_Task prompt_
Every line of the records below from the line with "Given: Click the P phosphorus bar" up to and including the line with "Click the black" must be reproduced exactly, and no line outside that range.

_Provided records_
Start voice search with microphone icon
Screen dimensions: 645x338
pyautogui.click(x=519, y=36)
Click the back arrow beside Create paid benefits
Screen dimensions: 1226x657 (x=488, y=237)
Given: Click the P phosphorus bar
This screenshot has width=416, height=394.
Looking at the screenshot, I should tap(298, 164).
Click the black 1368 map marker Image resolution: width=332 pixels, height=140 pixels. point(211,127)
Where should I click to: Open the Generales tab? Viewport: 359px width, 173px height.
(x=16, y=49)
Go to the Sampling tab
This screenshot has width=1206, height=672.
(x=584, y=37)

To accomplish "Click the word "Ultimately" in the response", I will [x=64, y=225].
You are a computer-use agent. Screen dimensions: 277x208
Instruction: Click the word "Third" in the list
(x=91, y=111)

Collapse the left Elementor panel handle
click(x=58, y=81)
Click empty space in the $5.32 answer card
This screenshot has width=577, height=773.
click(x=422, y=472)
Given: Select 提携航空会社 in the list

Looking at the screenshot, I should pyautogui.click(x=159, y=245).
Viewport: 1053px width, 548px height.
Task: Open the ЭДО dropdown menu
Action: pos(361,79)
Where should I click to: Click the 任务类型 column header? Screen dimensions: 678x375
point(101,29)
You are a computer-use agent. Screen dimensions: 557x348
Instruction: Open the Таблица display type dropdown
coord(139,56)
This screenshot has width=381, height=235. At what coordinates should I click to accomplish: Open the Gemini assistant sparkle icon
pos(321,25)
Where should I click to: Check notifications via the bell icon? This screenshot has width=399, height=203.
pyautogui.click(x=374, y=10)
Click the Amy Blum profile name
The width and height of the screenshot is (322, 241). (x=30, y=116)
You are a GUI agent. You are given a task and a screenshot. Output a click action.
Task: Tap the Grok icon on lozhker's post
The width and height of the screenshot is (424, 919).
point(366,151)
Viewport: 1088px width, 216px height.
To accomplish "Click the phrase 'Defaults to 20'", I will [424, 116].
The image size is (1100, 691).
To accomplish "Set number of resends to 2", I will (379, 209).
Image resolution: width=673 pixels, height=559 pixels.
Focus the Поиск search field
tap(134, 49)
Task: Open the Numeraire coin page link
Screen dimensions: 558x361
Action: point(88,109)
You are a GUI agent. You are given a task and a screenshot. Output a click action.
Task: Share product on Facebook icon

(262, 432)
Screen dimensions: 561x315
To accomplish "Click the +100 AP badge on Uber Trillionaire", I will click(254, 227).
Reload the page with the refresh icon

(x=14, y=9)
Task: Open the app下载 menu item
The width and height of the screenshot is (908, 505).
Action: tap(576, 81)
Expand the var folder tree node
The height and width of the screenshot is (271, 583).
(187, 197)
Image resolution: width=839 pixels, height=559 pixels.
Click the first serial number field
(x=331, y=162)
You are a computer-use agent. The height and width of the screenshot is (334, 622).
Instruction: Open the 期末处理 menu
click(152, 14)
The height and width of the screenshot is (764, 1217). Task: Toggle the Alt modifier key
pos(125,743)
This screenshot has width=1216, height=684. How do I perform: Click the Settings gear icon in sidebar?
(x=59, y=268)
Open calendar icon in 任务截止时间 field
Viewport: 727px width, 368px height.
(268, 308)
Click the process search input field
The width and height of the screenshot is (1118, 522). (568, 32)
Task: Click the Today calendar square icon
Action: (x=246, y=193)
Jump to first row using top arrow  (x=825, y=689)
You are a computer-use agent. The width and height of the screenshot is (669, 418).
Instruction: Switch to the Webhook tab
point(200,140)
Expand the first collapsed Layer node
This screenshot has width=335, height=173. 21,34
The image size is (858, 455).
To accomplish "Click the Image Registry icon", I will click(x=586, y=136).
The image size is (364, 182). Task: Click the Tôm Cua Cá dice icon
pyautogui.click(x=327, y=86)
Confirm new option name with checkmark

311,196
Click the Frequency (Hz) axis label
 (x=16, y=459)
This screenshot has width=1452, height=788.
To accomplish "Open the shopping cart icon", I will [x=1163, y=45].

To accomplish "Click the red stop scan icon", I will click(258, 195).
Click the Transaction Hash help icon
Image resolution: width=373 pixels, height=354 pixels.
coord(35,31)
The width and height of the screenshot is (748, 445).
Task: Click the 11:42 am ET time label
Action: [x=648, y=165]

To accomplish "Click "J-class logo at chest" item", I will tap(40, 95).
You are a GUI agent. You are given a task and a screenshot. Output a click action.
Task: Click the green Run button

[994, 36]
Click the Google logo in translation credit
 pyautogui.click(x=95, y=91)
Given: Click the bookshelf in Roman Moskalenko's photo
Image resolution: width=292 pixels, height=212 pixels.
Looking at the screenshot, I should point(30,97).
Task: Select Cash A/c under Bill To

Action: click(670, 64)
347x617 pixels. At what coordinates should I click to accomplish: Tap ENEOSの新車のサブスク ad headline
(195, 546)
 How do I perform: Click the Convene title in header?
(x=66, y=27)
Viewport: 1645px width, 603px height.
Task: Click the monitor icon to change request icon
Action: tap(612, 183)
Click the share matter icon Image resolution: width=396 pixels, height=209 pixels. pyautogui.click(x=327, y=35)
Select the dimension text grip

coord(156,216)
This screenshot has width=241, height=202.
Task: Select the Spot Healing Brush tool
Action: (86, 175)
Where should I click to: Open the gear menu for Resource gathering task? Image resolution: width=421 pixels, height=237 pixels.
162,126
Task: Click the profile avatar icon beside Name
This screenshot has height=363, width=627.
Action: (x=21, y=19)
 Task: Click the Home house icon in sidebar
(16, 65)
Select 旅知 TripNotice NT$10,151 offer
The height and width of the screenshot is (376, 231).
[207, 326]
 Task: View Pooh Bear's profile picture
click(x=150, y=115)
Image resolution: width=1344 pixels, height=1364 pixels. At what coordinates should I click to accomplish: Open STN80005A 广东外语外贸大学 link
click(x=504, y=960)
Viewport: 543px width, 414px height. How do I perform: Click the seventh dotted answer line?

_Output for this exercise_
Given: Click the P phosphorus bar
This screenshot has width=416, height=394.
Looking at the screenshot, I should tap(298, 164).
Click the black 1368 map marker Image resolution: width=332 pixels, height=140 pixels. point(211,127)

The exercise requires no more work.